EXTRACTED TEXT:
╭──

Global economy faces a tightrope walk to recovery: OECD
The COVID-19 pandemic has triggered the most severe recession in nearly a century and is causing enormous damage to people’s health, jobs and well-being, according to the OECD’s latest Economic Outlook. The OECD report says government support to help people and business in the hard-hit sectors will need to evolve but to remain substantial.
With little prospect of a vaccine becoming widely available this year, and faced with unprecedented uncertainty, the OECD has taken the unusual step of presenting two equally likely scenarios – one in which the virus is brought under control, and one in which a second global outbreak hits before the end of 2020.
If a second outbreak occurs triggering a return to lockdowns, world economic output is forecast to plummet 7.6 per cent this year, before climbing back 2.8 per cent in 2021. At its peak, unemployment in the OECD economies would be more than double the rate prior to the outbreaks, with little recovery in jobs next year.
If a second wave of infections is avoided, global economic activity is expected to fall by 6 per cent in 2020 and OECD unemployment to climb to 9.2 per cent from 5.4 per cent in 2019.
The economic impact of strict and relatively lengthy lockdowns in Europe will be particularly harsh. Euro area GDP is expected to plunge by 11.5 per cent this year if a second wave breaks out, and by over 9 per cent even if a second hit is avoided, while GDP in the United States will take a hit of 8.5 per cent and 7.3 per cent respectively, and Japan 7.3 per cent and 6 per cent.
Emerging economies such as Brazil, Russia and South Africa, meanwhile, face particular challenges of strained health systems, adding to the difficulties caused by a collapse in commodity prices, and their economies plunging by 9.1 per cent, 10 per cent, and 8.2 per cent respectively in case of a double hit scenario, and 7.4 per cent, 8 per cent and 7.5 per cent in case of a single hit.

╰──

RECORDED INFORMATION:
╭──

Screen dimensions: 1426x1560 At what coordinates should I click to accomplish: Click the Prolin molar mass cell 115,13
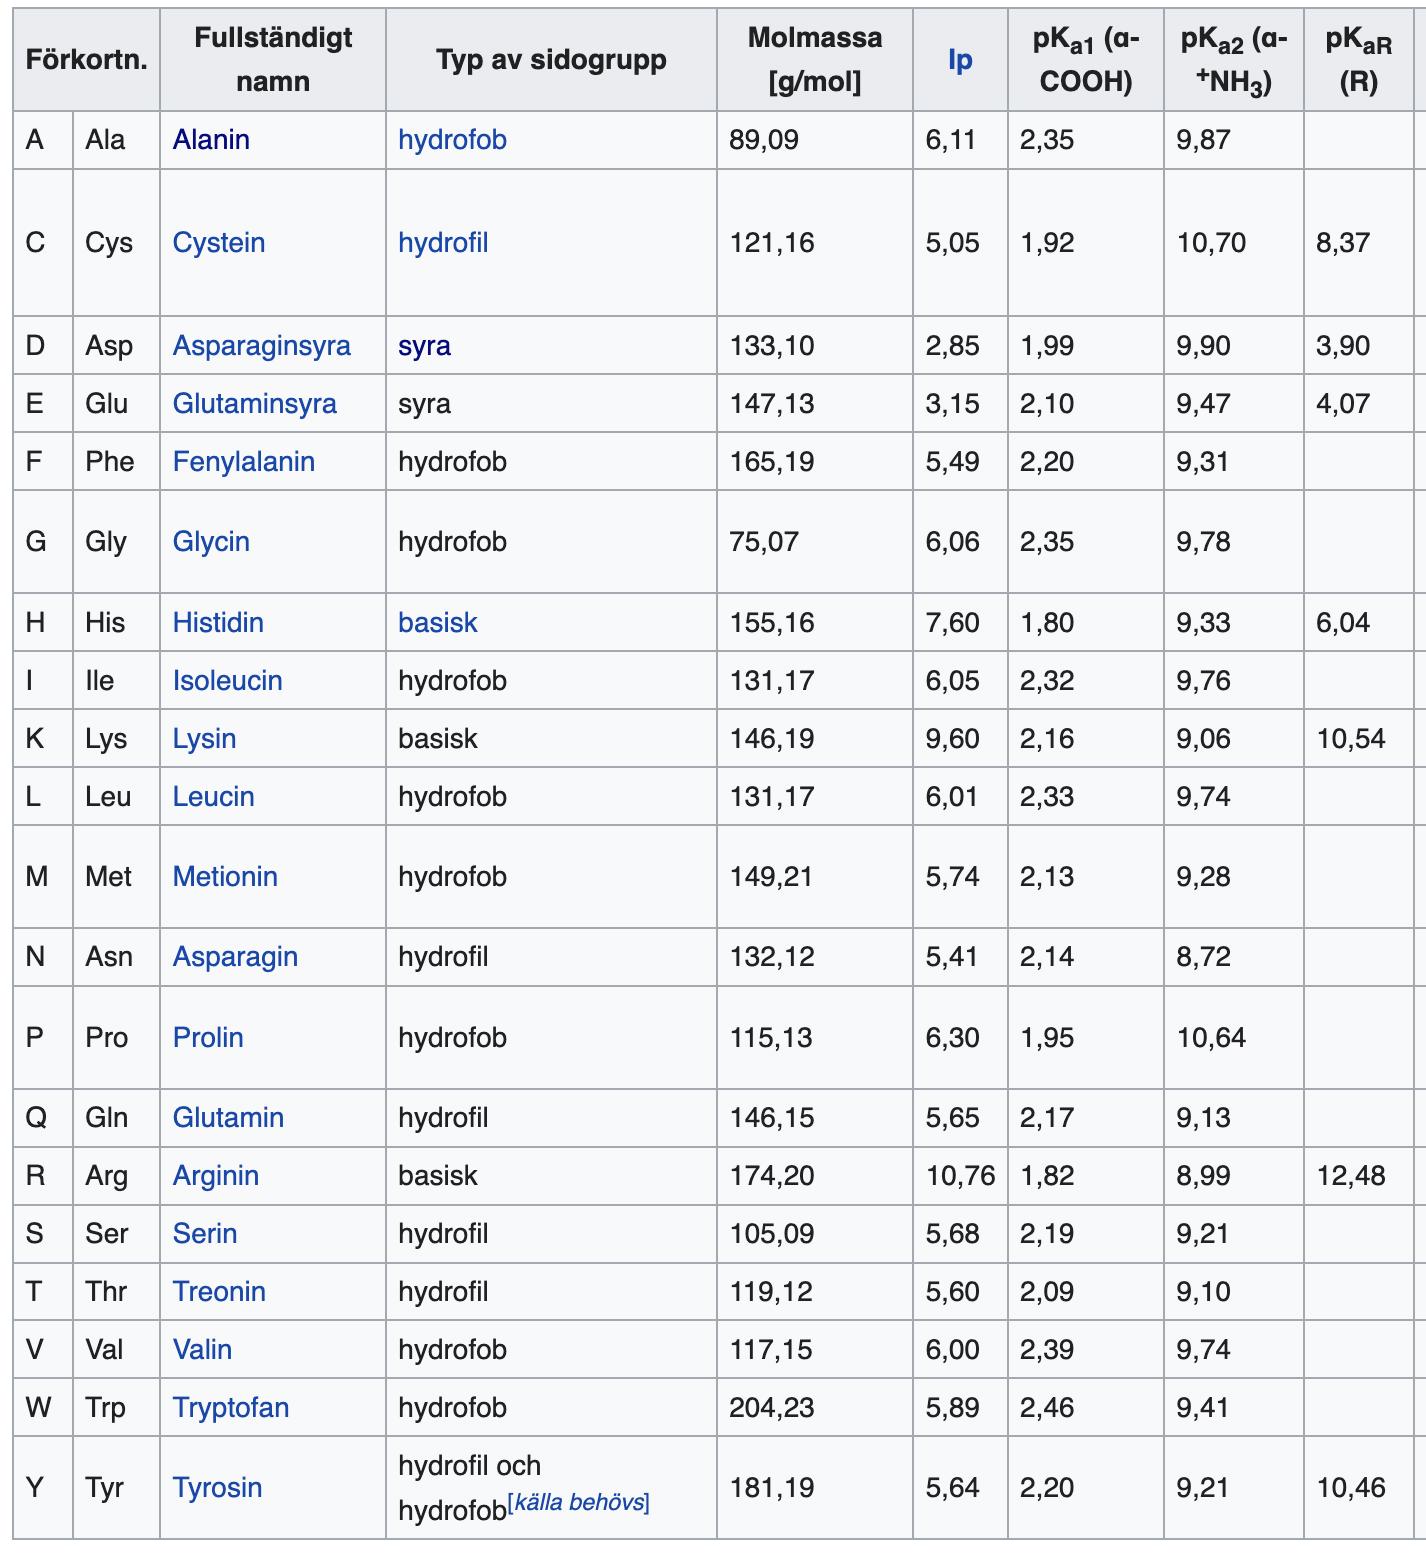(771, 1038)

╰──

TASK STATEMENT: Copy the whole article on the OECD's recovery outlook for the global economy word for word. The listing comes from a separate source that has nothing to do with the text.

TASK SOLUTION:
Global economy faces a tightrope walk to recovery: OECD
The COVID-19 pandemic has triggered the most severe recession in nearly a century and is causing enormous damage to people’s health, jobs and well-being, according to the OECD’s latest Economic Outlook. The OECD report says government support to help people and business in the hard-hit sectors will need to evolve but to remain substantial.
With little prospect of a vaccine becoming widely available this year, and faced with unprecedented uncertainty, the OECD has taken the unusual step of presenting two equally likely scenarios – one in which the virus is brought under control, and one in which a second global outbreak hits before the end of 2020.
If a second outbreak occurs triggering a return to lockdowns, world economic output is forecast to plummet 7.6 per cent this year, before climbing back 2.8 per cent in 2021. At its peak, unemployment in the OECD economies would be more than double the rate prior to the outbreaks, with little recovery in jobs next year.
If a second wave of infections is avoided, global economic activity is expected to fall by 6 per cent in 2020 and OECD unemployment to climb to 9.2 per cent from 5.4 per cent in 2019.
The economic impact of strict and relatively lengthy lockdowns in Europe will be particularly harsh. Euro area GDP is expected to plunge by 11.5 per cent this year if a second wave breaks out, and by over 9 per cent even if a second hit is avoided, while GDP in the United States will take a hit of 8.5 per cent and 7.3 per cent respectively, and Japan 7.3 per cent and 6 per cent.
Emerging economies such as Brazil, Russia and South Africa, meanwhile, face particular challenges of strained health systems, adding to the difficulties caused by a collapse in commodity prices, and their economies plunging by 9.1 per cent, 10 per cent, and 8.2 per cent respectively in case of a double hit scenario, and 7.4 per cent, 8 per cent and 7.5 per cent in case of a single hit.